I used to think that, but they no longer have as much of that trust, and announcements like this are part of the reason.

ptx

This makes no sense.

Their AI solution is all about trust, he says, and we can trust Mozilla because they're not incentivized to push any particular provider. But all we're trusting them with is a frontend for other AI providers, which really doesn't help much since the backend provider also needs to be trusted.

But wait! Since Mozilla is trusted, they're also going to provide their own AI backend service. And they're going to do placement deals with AI providers. Which of course incentivizes them to favor their own services and their partners, which nullifies the CEO's stated basis for trusting them, which makes the whole thing pointless.

christophilus

Help me, Ladybird. You’re my only hope.

buster

That or the Kagi Browser... Waiting for a Linux release.

saubeidl

More Webkit :/

dkim3868

Just curious, what don't you like about Webkit?

logicallee

out of curiosity, would you donate some of your GPU time as part of a distributed cloud of computers running AI to develop a browser?

My project ToyBrowser[1] got to the stage that it is able to render some very simple web pages and post on the Internet.

The size of the Internet standards for technologies is immense, but a million people contributing a few hours of GPU time might be enough to code it up if it is distributed in small and clear parts.

The result could be entirely in the public domain and people could have it do whatever they want. We are already collecting feature ideas here [2]

would you contribute a few hours of your gpu to make it a reality?

[1] https://medium.com/@rviragh/our-new-ai-generated-browser-bar...

[2] https://pollunit.com/en/polls/ahysed74t8gaktvqno100g

devwastaken

Ladybird is a pet project of no relevance to the web. there is no tech advantage, its just as riddled with vulnerabilities. chromium and webkit are the winners. you need a whole new ecosystem to get something different.

tomovo

I think Ladybird is becoming more than that. It's actually helping set the web standard specifications straight in many cases and a from-scratch implementation will have its own advantages once it catches up. Which it will. There's no permanent winner as long as the standards are open.

JonChesterfield

Mozilla spend a lot of time telling me I trust them. I don't think that's having the effect they expect.

wkat4242

freedomben

Server timeout for me on that one. Got this one now as well: https://archive.ph/li0ig

jsheard

> “We’re not incentivized to push one model or the other,” he says.
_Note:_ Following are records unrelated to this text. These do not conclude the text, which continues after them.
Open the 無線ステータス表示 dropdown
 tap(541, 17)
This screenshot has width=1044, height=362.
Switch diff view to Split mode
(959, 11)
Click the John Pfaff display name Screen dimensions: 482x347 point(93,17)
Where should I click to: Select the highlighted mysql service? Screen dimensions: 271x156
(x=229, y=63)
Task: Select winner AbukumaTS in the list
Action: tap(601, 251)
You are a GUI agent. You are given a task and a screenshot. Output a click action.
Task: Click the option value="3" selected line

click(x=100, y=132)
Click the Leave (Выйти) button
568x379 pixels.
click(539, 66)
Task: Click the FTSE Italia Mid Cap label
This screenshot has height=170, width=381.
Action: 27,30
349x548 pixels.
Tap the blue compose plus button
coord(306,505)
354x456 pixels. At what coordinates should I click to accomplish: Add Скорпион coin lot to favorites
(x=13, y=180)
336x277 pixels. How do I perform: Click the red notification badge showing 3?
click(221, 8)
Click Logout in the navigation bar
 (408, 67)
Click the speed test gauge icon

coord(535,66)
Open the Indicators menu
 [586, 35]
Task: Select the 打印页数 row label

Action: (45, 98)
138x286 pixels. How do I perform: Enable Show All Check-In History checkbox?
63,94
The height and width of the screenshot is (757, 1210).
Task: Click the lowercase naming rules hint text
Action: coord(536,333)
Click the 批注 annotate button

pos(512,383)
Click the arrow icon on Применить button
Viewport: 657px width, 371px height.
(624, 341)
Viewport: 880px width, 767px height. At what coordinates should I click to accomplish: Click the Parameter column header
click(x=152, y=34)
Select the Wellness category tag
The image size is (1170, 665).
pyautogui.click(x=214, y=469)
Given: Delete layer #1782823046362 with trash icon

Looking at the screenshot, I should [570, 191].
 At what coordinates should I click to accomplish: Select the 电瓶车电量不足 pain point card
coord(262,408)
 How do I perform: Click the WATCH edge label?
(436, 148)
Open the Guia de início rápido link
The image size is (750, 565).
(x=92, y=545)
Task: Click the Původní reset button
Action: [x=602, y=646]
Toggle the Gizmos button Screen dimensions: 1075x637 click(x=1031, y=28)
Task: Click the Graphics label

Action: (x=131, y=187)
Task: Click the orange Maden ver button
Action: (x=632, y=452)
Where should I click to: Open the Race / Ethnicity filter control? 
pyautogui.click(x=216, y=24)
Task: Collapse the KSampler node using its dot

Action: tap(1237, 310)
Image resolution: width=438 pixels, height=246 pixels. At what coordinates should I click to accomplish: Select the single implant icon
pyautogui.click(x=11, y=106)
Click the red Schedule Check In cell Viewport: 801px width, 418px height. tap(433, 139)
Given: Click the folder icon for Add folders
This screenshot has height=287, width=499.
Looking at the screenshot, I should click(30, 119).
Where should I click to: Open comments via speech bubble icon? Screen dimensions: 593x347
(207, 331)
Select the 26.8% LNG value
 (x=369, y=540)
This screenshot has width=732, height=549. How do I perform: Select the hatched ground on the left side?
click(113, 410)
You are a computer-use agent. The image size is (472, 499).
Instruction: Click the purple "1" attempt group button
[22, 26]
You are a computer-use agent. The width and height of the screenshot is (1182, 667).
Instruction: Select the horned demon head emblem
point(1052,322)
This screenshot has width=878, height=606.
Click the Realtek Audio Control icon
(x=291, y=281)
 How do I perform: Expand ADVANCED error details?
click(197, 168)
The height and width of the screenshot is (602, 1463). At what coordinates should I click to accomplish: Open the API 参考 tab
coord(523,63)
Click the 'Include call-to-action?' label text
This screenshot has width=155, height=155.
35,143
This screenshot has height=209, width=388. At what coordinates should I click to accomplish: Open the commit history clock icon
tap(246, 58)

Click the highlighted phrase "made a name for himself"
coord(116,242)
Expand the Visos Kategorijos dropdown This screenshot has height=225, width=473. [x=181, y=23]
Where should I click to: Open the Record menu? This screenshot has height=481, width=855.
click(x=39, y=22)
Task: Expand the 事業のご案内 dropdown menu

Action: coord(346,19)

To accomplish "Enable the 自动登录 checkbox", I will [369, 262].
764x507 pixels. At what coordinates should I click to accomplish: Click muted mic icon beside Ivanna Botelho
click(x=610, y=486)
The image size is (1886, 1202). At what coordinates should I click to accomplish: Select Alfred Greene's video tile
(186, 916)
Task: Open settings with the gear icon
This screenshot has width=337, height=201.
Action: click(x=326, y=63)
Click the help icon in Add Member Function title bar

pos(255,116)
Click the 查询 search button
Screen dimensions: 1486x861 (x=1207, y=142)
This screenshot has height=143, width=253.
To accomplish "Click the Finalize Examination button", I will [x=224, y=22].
Bold words from a browser whose finances hinge almost entirely around pushing one search engine over others.

skizm

Maybe this is a lever that they now have to finally break free of their total dependence on Google. Get someone like Meta to pay them to be the default AI model / interface.

marcusb

Yeah. “We’re not incentivized to push one model or the other,” may be a statement of current fact, not of values.

glenstein

Wow, to be honest I hadn't thought of it that way but that might be exactly what's on the horizon. Hard to survive on a search licensing deal in a world where LLMs threaten to eclipse search, but it may mean that LLMs want to compete to be in the browser space.

phantasmish

Multi-model or no, “AI in the browser” seems like one of those things destined to be eaten by “AI in the OS”, even more surely and to a greater degree than Dropbox was destined to be an OS feature. Having those same tools available system-wide covers the browser case while being far more useful and easier to use (because it’s one interface and set of behavior everywhere).